Pese a tratarse de estudiantes de comunicación y periodismo, la mayoría de los encuestados dijo sentirse tan solo “relativamente informado” sobre los temas de actualidad. La mayoría percibe que tiene buena información de sus temas predilectos, pero no sobre las noticias de las que “deberían” estar informados, de acuerdo con la investigación.

“Se informan más de los temas que les interesan”, dijo Albarello. “Pero después hay esta información de primer nivel de la que están más o menos al tanto de lo que sucede, a un nivel superficial, pero no demasiado porque no les genera interés”.

Aunque son conscientes de que su carrera les exige estar informados sobre múltiples temas, los estudiantes manifiestan que por momentos evitan –intencionada o desintencionadamente– ciertos contenidos noticiosos, ya sea por saturación informativa o por la negatividad de algunas noticias.

“Muchas veces me siento bombardeada de noticias: todos hablan de lo mismo, pero tratan de hallar un enfoque distinto para sobresalir y ser elegidas por el usuario,” dijo Vivani, la estudiante de la Universidad Austral. “Esto me genera saturación”.

Albarello dijo que en los grupos focales de la investigación encontraron que en momentos de sobrecarga informativa, como el COVID-19 o el estallido social en Chile de 2019, la negatividad de la noticia atenta contra el interés de los jóvenes. Y es entonces cuando tienden a evitar las noticias y a refugiarse en otro tipo de contenidos.

“A mí me gusta estar informada de la mayor parte de lo que pasa”, dijo Pedraza, la estudiante de la Universidad Blas Pascal. “Pero sí es verdad que muchas veces noticias de casos policiales que vinculan a niños menores, asesinatos y demás, no es de mi agrado leerlas”.

Como el smartphone es el principal dispositivo a través del cual se informan los estudiantes, el consumo informativo pasa inevitablemente por una lógica de personalización, dijo Albarello. Por eso no sorprende que muchos encuestados “apaguen” ciertos temas y palabras clave para que sus aplicaciones de redes no les muestren temas que no desean ver.
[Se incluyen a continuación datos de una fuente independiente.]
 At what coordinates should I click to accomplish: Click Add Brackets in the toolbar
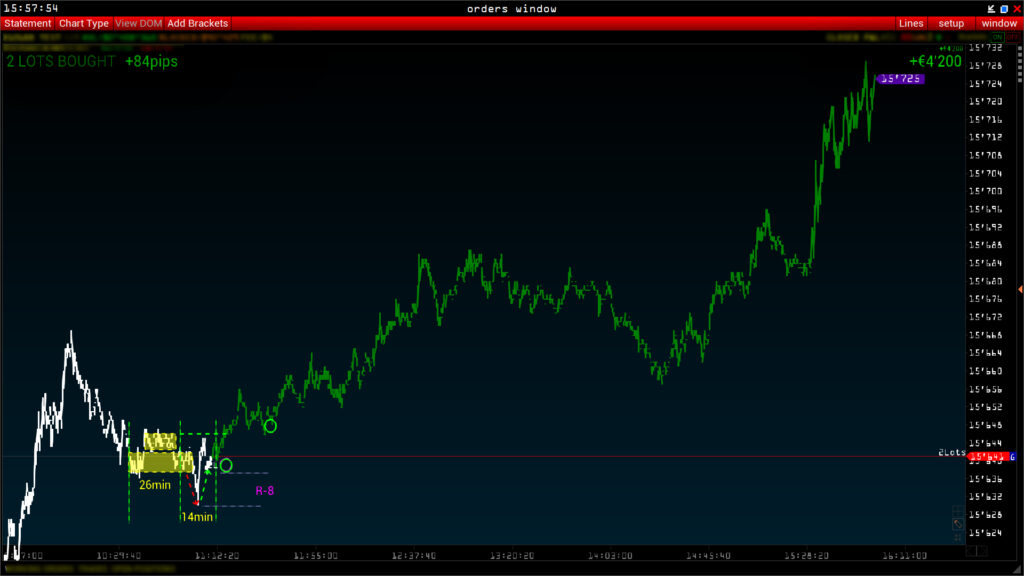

Argentine journalism professors and researchers Francisco Albarello (left) and Marcela Farré (right).

Los profesores e investigadores de periodismo Francisco Albarello (izq.) y Marcela Farré (der.) formaron parte del equipo que elaboró ​​el informe. (Foto: X)

Eso, dijo Albarello, implica el riesgo de encerrarse en una “burbuja algorítmica”. La buena noticia, agregó, es que el informe reveló que, a diferencia de otros sectores de jóvenes, los estudiantes de periodismo son conscientes de ello.

“Pero lo que está faltando”,  dijo Albarello, “tratándose de estudiantes de carrera de comunicación, es la agencia algorítmica: ¿qué hago con eso? ¿Cómo actúo frente a esa realidad utilizando el algoritmo a mi favor?”

Albarello dijo que las facultades de periodismo tienen el desafío de enseñar a los estudiantes estrategias para salir de esa burbuja. Y una de ellas, agregó por su parte Farré, es “educando” al algoritmo.

La investigadora dijo que en recientes congresos estudiantiles en Argentina, jóvenes han hablado de que para salir de esa “burbuja”, ponen en práctica estrategias como crear más de un perfil en las redes, seguir cuentas de diversas posiciones del arco ideológico y seguir patrones de consumo no homogéneos.

Según Farré: “Desconcertar al algoritmo sería un poco la  estrategia”.